Length 5.7 km (3.5 mi)
Location Montreal
South end Sherbrooke Street, Crémazie Boulevard
North end Jean Talon Street, Chabanel Street
Construction
Inauguration September 29, 1961
South Bleury Street

Avenue du Parc (french for Park Avenue) is one of central Montreal's major north-south streets. It derives its name from Mount Royal park, by which it runs. Between Mount Royal Avenue and Pine Avenue, the street serves as the boundary between the mountain, to the west, and the smaller Jeanne Mance Park to the east. South of Sherbrooke Street, the street's name changes to Bleury Street, and south of Saint Antoine Street in Old Montreal, the name changes again to Saint Pierre Street. The northern end of Park Avenue is Jean Talon Street and the former Canadian Pacific Railway Park Avenue station, now serving, in part, as the Parc metro station and commuter train station.

However, there is also a short stretch of Park Avenue between Crémazie Boulevard (A-40) and Chabanel Street.[1]

Once one of Montreal's most elegant residential avenues, Park Avenue is now a busy commercial street, home to the former Rialto Theatre. Since 1924, it has also been an important part of Montreal's Greek community.

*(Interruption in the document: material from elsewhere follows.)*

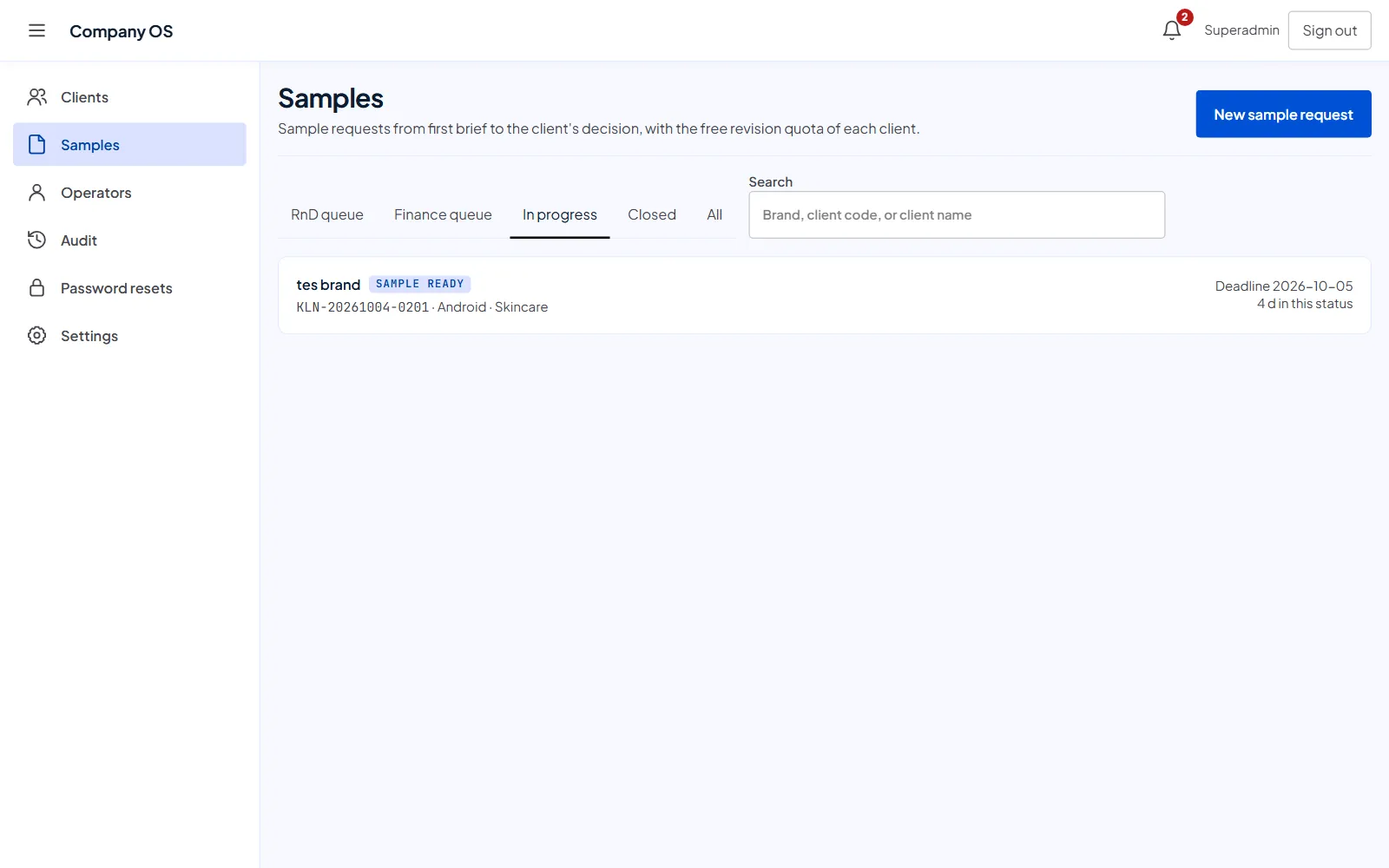Image resolution: width=1389 pixels, height=868 pixels.
Task: Open the hamburger navigation menu
Action: point(36,30)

Park also lends its name to the residential neighbourhood Park Extension, at its northern end.

History[edit]

Former Rialto Theatre, July 2011.

In 1883, a request by English-speaking citizens was filed with the City of Montreal to name this street Park Avenue (in reference to Mount Royal Park which opened in 1876). It was always officially referred to by its English name, Park Avenue, until September 29, 1961, when its French name, Avenue du Parc, was officially recognized.

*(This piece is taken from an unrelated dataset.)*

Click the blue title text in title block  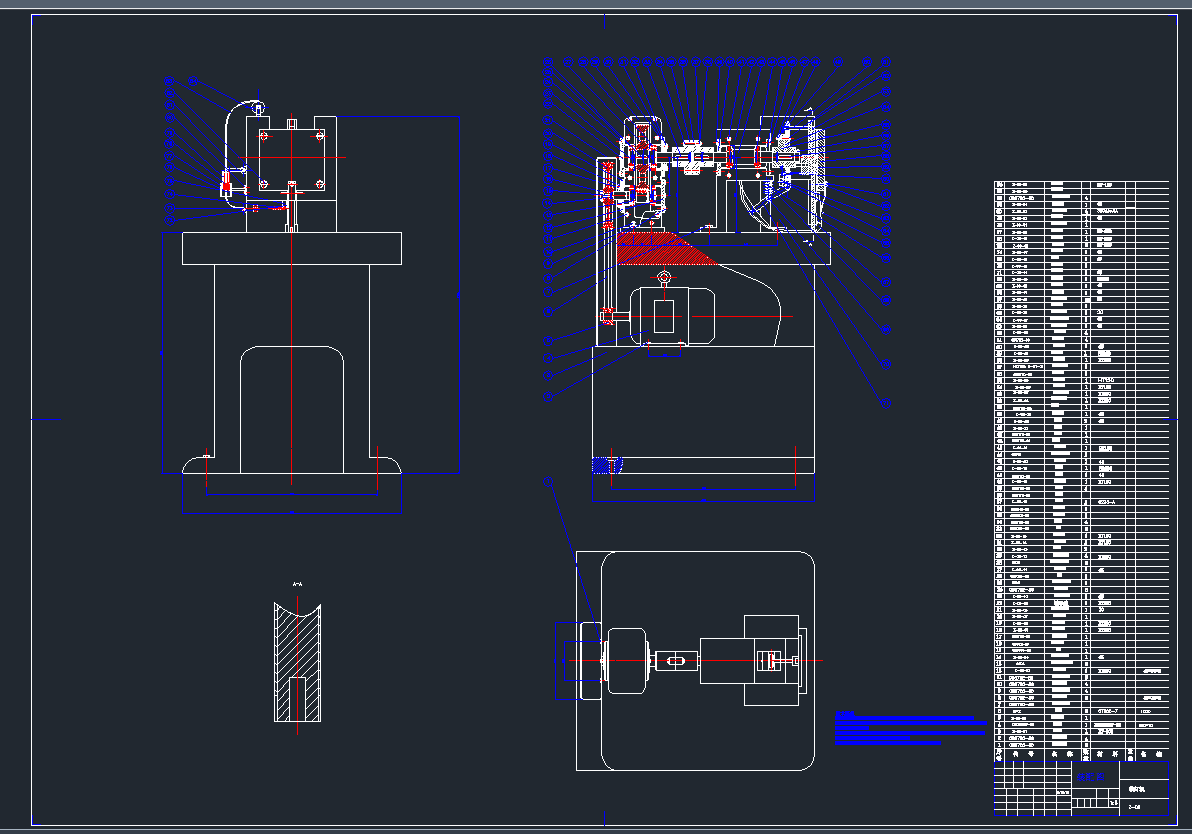coord(1092,776)
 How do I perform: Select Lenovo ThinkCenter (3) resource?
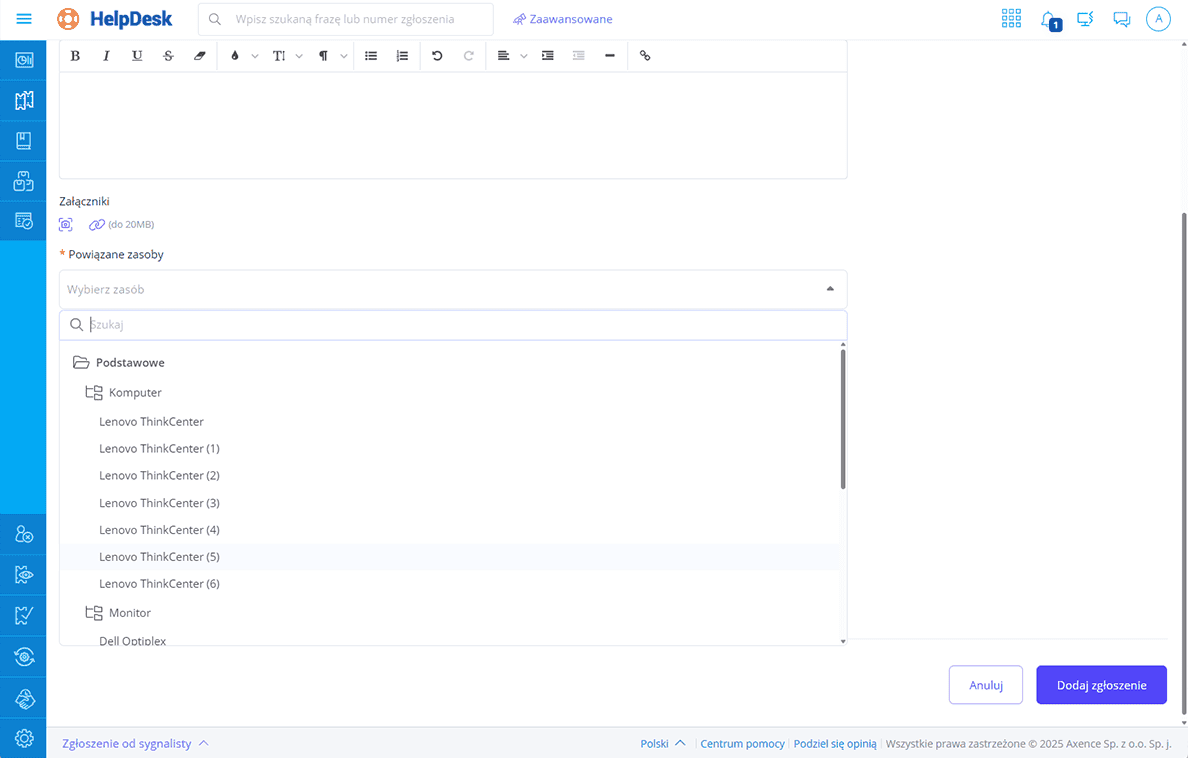click(159, 503)
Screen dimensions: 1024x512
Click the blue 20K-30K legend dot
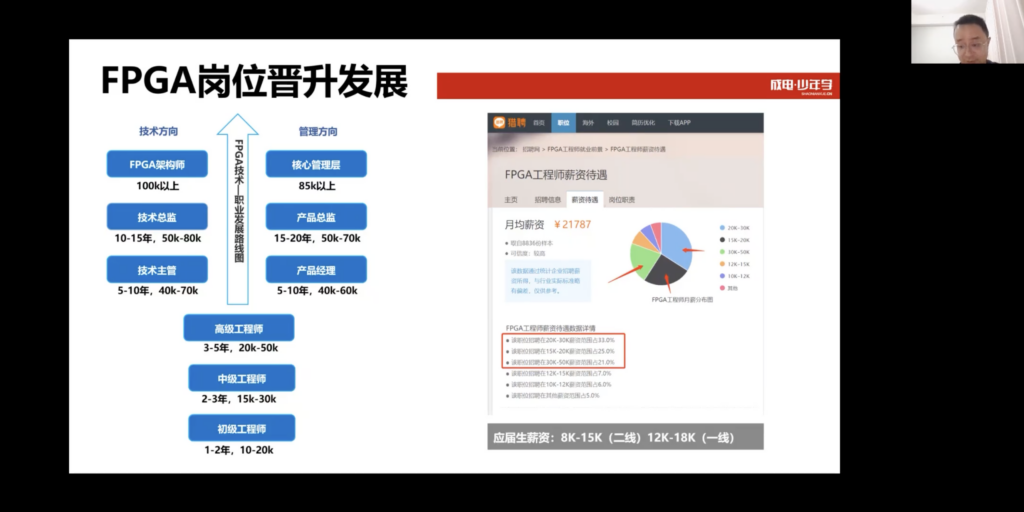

In 1937, the government planned to change the name of the street to Marconi Street, but decided to keep its current name following protests by citizens.

A similar event occurred on October 18, 2006 when mayor Gérald Tremblay proposed to rename Park Avenue (along with Bleury Street) in honour of former Quebec premier Robert Bourassa. On November 28, Montreal City Council voted in favour (40-22) of the motion.[2] If the Commission de toponymie du Québec had approved the change, Park Avenue and Bleury Street in their entirety would have been renamed Robert Bourassa Avenue. The proposal was controversial, especially in light of the historical nature of the name.[3] (The STM's Parc metro station (and AMT commuter rail station) were to remain "Parc" due to a moratorium on renaming metro stations.[4]) After Bourassa's family publicly expressed reservations about the controversy, Tremblay announced on February 6, 2007 that he would not pursue the issue further and that the council would be presented with a motion to withdraw the resolution made November 28.

In 2005, a C$25 million project began to transform the intersection of Pine Avenue and Park, known as the Pine-Park Interchange (French: Échangeur des Pins). Both Park and Pine remained open during the work. The Pine-Park Interchange was demolished and was replaced in the summer of 2006, with a more traditional intersection, easier to navigate for pedestrians and cyclists.

Greektown[edit]

Greektown is a proposed name for a neighbourhood located on Park Avenue between Mount Royal Avenue and Van Horne Avenue.[5] Historically Greek influence has been very strong in this area along with the adjoining Park Extension neighbourhood. There are over 61,000 Montrealers of Greek descent.[6]

Montreal's Greektown was where fans celebrated the victory of Greece in the 2004 UEFA European Football Championship.[7]

Public transit[edit]

Bus routes along Park Avenue include the Société de transport de Montréal's 80 Avenue du Parc and 435 Reserved Lane Parc/Côte-des-Neiges.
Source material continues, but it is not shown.